Hooks and trust
These commands wire agent hooks and grant project trust — the two edits RimZ makes to give itself a live view of your agents and to gate what a project may execute.
These commands wire agent hooks and grant project trust — the two edits RimZ makes to give itself a live view of your agents and to gate what a project may execute. Both are explicit and reversible: hooks install preserves user-owned config and previews its diff with --dry-run, hooks uninstall removes only RimZ's own blocks or whole-file integrations, and trust grant/trust revoke are one grant record on this machine. The safety model behind them is security and trust.
Agent hooks
rimz hooks install [--dry-run] [AGENT]
rimz hooks uninstall [AGENT]hooks install writes RimZ-managed hook entries into each agent's per-user configuration so the agent reports its lifecycle and blocking prompts back to RimZ. With no AGENT it installs every detected supported agent on PATH; with an explicit kind (claude, codex, pi, …) it installs that agent. The command prints one per-agent summary with an installed, refreshed, or hooks up to date disposition, the hook count, every configuration-file artifact it touched, and a new-file or updated-config annotation. Structured installers merge RimZ's entries while preserving user hooks. Whole-file Pi and OpenCode integrations refresh a marked _rimz_managed file byte-for-byte from the running build and refuse an unmarked user file at the same path. --dry-run prints one existing/new-file row and unified diff per artifact to stdout and writes no files, so you can inspect or pipe every exact edit before it happens. Interactive setup detects an older marked whole-file integration, offers its refresh in the same summarized consent step as missing hooks, and points to this dry-run command for exact diffs. Antigravity's artifacts are ~/.gemini/config/hooks.json and ~/.gemini/antigravity-cli/settings.json.
hooks uninstall removes only RimZ-managed hook blocks and restores wrapped user statuslines, leaving every other value untouched. It prints one per-agent summary with the removed hook count and every configuration file touched. Cursor's install is a two-file transaction across ~/.cursor/hooks.json and ~/.cursor/cli-config.json: it wraps the prior statusLine command, forwards that command by direct argv, rolls back the first write if the second fails, and restores the exact prior JSON value on uninstall. With no AGENT uninstall removes every installed set, prints a friendly nothing-to-uninstall notice when none are present, and exits successfully without needing the binary on PATH. This is the clean undo for hooks install.
Installed hooks call back into RimZ for lifecycle and blocking-ask events. Hook stdout is the agent's decision channel, so installed hooks keep diagnostics off stdout and return only the agent-native neutral no-op for blocking asks; the prompt stays in the agent UI (the adapter boundary). Some agents add their own hook trust gate; when one reports installed-but-untrusted hooks, rimz doctor prints the exact fix.
Project trust
rimz trust [status|grant|revoke] [--json]trust status reads only. It re-hashes the project's executable surface and prints one of four states:
| State | Meaning |
|---|---|
no project config | No .rimz/config.toml exists — the project has no executable surface |
untrusted | Project config present, no grant record on this machine |
trusted | Grant record present and the surface hash matches |
stale | A command-running field changed since the grant; behaves like untrusted until the grant is refreshed |
trust grant pins the current hash and surface on this machine; trust revoke removes the grant, reverting the workspace to untrusted. Both status and grant render a field-level diff of what changed since the grant, so a refresh is informed. --json emits the state, ids, paths, hashes, grant timestamp, and the structured diff.

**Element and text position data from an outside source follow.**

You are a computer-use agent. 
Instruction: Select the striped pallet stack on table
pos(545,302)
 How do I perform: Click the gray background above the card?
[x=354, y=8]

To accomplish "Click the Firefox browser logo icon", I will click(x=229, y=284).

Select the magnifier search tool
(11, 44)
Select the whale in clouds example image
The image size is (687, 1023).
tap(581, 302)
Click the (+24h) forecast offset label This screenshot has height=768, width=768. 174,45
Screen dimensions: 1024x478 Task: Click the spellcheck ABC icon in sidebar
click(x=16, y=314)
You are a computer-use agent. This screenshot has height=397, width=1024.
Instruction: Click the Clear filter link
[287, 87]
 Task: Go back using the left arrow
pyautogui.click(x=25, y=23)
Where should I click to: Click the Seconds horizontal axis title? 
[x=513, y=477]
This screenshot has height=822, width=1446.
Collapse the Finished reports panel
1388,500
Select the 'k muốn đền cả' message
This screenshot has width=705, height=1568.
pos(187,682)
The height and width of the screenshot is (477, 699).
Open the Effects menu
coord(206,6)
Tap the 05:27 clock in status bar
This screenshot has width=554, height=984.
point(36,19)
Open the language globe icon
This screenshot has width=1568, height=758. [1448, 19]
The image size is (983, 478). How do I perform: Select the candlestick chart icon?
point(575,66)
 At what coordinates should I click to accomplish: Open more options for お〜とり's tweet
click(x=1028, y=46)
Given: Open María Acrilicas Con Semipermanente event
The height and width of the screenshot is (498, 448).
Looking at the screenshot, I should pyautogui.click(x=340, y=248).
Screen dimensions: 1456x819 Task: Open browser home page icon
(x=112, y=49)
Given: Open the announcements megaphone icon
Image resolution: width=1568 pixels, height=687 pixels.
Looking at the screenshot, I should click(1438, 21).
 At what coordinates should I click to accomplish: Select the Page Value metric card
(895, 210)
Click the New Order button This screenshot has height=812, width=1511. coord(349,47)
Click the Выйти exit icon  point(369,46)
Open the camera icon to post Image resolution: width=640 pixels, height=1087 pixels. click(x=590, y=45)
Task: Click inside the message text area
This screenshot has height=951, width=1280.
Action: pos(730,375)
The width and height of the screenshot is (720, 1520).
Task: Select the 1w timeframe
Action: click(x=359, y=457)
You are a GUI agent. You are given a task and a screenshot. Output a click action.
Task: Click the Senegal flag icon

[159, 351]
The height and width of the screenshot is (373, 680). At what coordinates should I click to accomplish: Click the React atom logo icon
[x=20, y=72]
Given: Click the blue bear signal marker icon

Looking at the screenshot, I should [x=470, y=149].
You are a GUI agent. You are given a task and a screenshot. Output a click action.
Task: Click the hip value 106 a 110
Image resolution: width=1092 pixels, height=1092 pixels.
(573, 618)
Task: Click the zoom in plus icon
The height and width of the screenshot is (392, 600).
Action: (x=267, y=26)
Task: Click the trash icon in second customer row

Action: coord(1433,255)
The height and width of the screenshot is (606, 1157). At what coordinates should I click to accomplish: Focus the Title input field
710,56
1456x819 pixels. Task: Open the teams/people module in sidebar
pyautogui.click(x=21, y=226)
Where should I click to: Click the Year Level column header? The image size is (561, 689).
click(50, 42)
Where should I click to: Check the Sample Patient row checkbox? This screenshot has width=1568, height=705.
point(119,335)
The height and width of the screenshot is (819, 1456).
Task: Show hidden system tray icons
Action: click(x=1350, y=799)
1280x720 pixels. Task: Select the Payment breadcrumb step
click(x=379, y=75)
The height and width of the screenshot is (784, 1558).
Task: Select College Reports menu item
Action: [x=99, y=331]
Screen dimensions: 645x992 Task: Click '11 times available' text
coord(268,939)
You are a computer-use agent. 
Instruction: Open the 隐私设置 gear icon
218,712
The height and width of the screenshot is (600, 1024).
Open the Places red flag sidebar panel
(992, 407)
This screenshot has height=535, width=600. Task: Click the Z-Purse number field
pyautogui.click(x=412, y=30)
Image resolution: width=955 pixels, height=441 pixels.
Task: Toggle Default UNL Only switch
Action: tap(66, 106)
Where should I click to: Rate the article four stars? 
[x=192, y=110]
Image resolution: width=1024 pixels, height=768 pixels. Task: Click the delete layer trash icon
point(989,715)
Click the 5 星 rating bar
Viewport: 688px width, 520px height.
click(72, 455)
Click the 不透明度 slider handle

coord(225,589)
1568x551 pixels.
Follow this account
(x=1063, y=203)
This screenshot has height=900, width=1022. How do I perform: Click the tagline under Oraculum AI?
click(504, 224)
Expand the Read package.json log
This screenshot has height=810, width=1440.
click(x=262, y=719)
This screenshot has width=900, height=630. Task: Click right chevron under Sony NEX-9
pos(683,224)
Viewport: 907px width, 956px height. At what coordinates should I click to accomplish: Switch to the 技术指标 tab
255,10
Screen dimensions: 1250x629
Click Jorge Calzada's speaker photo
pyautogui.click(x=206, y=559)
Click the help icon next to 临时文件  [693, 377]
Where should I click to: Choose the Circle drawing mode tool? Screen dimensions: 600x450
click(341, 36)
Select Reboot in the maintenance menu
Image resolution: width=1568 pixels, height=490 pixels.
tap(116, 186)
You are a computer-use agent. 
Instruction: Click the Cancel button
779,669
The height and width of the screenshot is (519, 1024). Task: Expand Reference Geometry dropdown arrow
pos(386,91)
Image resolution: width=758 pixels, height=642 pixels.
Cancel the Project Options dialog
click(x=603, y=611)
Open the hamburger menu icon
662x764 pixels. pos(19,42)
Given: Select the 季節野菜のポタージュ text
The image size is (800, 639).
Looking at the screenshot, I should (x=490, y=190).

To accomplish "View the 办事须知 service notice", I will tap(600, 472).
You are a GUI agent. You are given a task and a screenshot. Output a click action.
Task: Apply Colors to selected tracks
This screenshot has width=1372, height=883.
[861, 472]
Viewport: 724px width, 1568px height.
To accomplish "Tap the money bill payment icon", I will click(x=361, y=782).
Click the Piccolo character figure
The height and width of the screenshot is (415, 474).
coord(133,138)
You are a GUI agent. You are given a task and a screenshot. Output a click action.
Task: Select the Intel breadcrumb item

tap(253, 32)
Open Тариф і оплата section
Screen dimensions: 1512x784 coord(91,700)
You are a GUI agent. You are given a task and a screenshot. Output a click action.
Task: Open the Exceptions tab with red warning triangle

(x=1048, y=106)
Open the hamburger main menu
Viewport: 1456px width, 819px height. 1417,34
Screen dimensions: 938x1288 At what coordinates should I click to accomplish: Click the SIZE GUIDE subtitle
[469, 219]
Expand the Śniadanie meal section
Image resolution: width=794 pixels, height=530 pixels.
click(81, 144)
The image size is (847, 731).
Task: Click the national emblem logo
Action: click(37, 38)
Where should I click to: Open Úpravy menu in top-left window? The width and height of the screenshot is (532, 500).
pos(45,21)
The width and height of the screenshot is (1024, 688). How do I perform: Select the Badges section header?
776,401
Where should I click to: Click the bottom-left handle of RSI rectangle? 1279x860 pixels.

A fresh interactive rimz start on an untrusted project offers the same grant once; declining it remembers the current surface until .rimz/config.toml changes. Interactive rimz loop fire and project-task edits show the surface diff and offer the grant inline whenever their trust gate is closed.
Project trust covers project-supplied command surfaces: hook commands, agent launch commands, profile and team definitions, env overrides, and other executable fields. Until you grant trust, none of these run. The hash, stored surface, and record format are in project trust; the operator-facing safety model is in security and trust.